Für die Prüfung, ob eine zehnjährige rechtmässige Anwesenheit vorliegt, wird nach der zitierten Praxis nur die Zeit angerechnet, in welcher die betroffene Person über einen rechtmässigen Aufenthalt mit Aufenthaltsbewilligung verfügte.
“April 1999 (BV) garantierten Schutz des Privatlebens ergeben.
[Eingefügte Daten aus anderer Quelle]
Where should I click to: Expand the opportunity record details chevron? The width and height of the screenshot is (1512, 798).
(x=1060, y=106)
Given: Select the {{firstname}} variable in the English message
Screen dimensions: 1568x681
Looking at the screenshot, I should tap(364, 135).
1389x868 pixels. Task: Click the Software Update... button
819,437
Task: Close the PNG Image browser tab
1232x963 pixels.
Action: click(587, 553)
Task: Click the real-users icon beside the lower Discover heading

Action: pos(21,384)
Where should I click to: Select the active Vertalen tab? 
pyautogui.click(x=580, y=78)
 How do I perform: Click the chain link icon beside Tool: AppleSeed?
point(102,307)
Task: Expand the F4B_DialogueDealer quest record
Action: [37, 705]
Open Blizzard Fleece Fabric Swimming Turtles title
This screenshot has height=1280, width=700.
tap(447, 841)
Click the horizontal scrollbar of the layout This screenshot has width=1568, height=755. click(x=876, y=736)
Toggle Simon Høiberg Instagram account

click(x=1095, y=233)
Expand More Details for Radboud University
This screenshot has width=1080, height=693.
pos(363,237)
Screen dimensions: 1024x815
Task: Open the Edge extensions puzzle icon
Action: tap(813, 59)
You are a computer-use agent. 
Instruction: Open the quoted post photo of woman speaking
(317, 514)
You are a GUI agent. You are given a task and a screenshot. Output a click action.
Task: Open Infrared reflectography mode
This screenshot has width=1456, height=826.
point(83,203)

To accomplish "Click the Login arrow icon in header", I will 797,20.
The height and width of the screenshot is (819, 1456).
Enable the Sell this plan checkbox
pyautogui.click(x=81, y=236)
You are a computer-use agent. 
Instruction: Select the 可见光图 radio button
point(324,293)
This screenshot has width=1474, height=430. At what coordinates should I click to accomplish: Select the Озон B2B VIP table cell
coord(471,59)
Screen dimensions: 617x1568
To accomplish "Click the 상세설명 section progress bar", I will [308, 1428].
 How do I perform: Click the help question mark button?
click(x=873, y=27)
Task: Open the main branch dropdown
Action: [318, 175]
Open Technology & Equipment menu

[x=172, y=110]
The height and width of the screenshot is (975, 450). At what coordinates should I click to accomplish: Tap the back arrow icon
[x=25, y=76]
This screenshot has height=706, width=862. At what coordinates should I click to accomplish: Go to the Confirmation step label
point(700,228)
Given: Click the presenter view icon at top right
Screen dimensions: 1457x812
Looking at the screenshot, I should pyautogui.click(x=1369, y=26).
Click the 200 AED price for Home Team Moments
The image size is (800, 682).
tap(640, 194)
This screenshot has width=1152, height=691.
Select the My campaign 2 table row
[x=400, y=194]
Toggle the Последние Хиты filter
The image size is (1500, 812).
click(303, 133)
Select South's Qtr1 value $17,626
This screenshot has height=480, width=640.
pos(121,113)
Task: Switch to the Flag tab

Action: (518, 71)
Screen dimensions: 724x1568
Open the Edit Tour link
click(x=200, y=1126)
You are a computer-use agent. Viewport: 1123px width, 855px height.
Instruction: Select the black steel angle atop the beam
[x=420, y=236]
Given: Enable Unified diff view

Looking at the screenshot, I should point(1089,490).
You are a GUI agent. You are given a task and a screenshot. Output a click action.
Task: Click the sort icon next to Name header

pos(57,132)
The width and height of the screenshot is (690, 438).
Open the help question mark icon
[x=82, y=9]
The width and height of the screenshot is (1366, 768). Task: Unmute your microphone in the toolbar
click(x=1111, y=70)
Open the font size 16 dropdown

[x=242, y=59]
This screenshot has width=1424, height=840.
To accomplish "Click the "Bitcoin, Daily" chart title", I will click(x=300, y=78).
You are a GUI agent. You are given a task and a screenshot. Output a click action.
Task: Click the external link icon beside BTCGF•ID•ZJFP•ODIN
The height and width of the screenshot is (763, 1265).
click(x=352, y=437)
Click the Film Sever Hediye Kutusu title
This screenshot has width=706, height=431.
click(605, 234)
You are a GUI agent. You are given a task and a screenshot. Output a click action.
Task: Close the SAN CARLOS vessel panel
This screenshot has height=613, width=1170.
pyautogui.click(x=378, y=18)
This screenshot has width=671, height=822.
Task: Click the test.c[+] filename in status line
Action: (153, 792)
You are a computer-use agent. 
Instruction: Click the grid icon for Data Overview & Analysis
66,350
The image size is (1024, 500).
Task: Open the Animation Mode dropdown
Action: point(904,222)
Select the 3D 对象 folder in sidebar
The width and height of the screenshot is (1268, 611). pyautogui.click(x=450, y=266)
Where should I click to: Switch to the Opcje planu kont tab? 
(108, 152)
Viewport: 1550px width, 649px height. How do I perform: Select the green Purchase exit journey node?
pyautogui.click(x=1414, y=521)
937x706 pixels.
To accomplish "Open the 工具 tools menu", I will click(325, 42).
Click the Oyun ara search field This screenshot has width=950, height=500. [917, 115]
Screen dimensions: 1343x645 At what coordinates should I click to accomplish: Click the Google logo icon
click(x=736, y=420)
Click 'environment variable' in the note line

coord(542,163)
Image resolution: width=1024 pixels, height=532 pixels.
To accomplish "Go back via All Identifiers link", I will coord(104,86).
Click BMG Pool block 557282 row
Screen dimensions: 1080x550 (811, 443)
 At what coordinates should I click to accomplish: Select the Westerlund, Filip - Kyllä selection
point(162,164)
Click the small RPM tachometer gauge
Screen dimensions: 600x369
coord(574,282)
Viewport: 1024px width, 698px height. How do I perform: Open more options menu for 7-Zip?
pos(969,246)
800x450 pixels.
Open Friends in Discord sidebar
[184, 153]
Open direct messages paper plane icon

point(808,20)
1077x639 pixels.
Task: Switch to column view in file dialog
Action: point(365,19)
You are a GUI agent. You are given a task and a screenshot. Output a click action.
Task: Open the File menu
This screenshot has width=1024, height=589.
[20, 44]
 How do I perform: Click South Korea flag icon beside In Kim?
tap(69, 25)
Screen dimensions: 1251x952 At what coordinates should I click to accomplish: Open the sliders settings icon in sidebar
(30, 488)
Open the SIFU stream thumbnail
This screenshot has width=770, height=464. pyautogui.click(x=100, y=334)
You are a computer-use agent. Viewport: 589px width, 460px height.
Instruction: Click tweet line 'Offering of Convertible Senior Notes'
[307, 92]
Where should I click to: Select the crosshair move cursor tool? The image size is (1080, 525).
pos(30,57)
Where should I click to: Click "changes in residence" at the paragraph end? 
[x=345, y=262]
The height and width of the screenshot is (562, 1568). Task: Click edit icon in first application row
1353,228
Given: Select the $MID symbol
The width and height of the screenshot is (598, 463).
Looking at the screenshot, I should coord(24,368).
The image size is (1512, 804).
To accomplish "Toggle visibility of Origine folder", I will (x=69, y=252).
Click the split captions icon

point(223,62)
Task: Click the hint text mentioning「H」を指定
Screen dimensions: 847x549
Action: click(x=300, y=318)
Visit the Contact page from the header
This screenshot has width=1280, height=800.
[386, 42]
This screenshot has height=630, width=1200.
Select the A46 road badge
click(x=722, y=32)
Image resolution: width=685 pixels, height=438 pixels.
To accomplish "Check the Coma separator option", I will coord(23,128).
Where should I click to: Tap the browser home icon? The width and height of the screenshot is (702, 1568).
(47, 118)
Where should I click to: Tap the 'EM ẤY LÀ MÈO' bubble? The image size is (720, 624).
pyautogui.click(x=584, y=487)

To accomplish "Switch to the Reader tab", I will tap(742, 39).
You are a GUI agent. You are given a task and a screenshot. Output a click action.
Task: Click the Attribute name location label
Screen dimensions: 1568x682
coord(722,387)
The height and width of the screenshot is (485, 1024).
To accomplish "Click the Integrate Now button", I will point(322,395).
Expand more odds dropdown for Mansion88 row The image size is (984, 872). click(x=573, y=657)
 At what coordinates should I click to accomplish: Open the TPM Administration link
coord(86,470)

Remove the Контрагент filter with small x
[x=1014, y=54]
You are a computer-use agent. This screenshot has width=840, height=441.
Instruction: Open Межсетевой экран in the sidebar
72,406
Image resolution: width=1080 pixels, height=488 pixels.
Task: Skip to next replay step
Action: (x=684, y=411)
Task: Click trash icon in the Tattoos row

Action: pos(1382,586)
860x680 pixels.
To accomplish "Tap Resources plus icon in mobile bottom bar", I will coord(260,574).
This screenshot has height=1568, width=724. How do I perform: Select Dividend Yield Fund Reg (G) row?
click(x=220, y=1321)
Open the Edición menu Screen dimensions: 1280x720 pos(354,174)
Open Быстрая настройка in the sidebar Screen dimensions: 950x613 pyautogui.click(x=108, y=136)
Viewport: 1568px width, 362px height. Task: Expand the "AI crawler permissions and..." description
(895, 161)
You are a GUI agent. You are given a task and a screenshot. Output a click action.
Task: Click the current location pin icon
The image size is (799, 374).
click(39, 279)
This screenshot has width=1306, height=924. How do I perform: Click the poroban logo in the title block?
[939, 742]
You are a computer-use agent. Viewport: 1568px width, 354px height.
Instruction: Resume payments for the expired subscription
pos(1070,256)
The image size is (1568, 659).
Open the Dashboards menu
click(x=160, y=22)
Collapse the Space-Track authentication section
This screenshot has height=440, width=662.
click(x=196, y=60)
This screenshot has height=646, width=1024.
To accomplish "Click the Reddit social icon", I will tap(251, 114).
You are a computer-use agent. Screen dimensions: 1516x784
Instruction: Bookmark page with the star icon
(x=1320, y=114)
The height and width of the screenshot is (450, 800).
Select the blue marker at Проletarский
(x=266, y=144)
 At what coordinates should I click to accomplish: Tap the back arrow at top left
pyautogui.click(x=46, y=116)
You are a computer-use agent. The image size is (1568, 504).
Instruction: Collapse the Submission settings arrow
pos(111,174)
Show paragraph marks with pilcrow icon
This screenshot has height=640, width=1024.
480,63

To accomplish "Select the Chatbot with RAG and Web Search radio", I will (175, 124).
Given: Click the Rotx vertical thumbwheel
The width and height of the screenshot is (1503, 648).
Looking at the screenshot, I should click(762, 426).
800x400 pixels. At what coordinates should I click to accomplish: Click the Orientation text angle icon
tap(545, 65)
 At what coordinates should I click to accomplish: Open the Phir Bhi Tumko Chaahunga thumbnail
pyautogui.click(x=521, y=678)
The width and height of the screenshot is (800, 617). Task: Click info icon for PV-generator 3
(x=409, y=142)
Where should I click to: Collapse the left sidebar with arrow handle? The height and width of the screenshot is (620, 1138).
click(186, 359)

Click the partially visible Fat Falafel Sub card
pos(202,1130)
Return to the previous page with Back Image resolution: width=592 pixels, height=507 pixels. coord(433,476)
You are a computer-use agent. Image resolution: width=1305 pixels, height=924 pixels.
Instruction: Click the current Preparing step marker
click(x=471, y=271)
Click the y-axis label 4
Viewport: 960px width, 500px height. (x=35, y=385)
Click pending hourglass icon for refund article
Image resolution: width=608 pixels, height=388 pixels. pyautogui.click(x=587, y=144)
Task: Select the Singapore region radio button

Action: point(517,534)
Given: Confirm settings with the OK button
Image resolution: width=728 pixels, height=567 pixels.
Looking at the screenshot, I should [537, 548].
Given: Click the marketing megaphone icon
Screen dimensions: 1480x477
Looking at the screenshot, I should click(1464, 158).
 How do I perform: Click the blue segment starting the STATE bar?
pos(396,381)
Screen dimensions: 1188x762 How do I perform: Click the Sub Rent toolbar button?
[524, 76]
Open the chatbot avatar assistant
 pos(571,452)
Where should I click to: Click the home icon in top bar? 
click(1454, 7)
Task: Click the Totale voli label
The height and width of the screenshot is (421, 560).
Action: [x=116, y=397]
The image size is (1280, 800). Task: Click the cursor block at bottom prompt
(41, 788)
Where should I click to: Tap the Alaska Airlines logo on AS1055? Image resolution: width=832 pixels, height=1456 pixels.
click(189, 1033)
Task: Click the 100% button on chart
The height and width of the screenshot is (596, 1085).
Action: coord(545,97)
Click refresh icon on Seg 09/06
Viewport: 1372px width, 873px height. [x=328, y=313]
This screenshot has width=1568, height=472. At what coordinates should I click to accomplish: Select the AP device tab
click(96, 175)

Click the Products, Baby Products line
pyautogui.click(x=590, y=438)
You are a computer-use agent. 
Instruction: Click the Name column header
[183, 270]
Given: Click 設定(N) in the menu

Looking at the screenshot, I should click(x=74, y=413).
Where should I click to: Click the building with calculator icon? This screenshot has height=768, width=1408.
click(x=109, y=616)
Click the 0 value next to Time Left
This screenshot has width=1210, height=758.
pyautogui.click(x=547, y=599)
Auf das in Art. 8 Abs. 1 EMRK und Art. 13 Abs. 1 BV geschützte Recht auf Privatleben kann sich berufen, wer besonders intensive, über eine normale Integration hinausgehende private Beziehungen beruflicher oder gesellschaftlicher Natur aufweist (BGE 130 II 281 E. 3.2.1). Nach ständiger Rechtsprechung des Bundesgerichts genügen jedoch eine lange Anwesenheit und die damit verbundene normale Integration hierzu nicht (BGE 144 II 1 E. 6.1; BGE 130 II 281 E. 3.2.1). Indessen ist nach einem rechtmässigen Aufenthalt von zehn Jahren regelmässig von so engen sozialen Beziehungen in der Schweiz auszugehen, dass es für eine Aufenthaltsbeendigung besonderer Gründe bedarf, beispielsweise wenn die Integration trotz der langen Aufenthaltsdauer zu wünschen übriglässt (BGE 144 I 266 E. 3.9; BGr, 27. September 2019, 2C_990/2018, E. 2.2). 3.2 Die Ehefrau des Beschwerdeführers ist seit dem 21. Mai 2014 im Besitz einer Aufenthaltsbewilligung, auf deren Verlängerung nach Art. 33 Abs. 3 AIG grundsätzlich kein Rechtsanspruch besteht. Der Beschwerdeführer macht indessen geltend, seine Ehefrau verfüge gestützt auf das Recht auf Privatleben nach Art. 8 EMRK über ein gefestigtes Anwesenheitsrecht, da sie sich seit 17 Jahren in der Schweiz aufhalte und hier überdurchschnittlich integriert sei. 3.2.1 Die Ehefrau des Beschwerdeführers kam ursprünglich als Asylbewerberin in die Schweiz und lebt hier seit 17 Jahren. Bevor ihr am 21. Mai 2014 die Aufenthaltsbewilligung erteilt wurde, durchlief sie erfolglos ein Asylverfahren und hatte sich auch ihr anschliessendes Wiedererwägungsgesuch als erfolglos erwiesen. Mit Blick auf einen allfälligen Aufenthaltsanspruch gestützt auf das Recht auf Privatleben rechnete die Vorinstanz als ordnungsgemässen Aufenthalt lediglich die Zeitdauer an, in welcher die Ehefrau des Beschwerdeführers über eine Aufenthaltsbewilligung verfügte. Da der ordnungsgemässe Aufenthalt erst seit fünf Jahren und neun Monaten bestehe, liege keine zehnjährige Aufenthaltsdauer vor, die auf so enge soziale Beziehungen zur Schweiz hindeute, dass ein Aufenthaltsanspruch nach Art.”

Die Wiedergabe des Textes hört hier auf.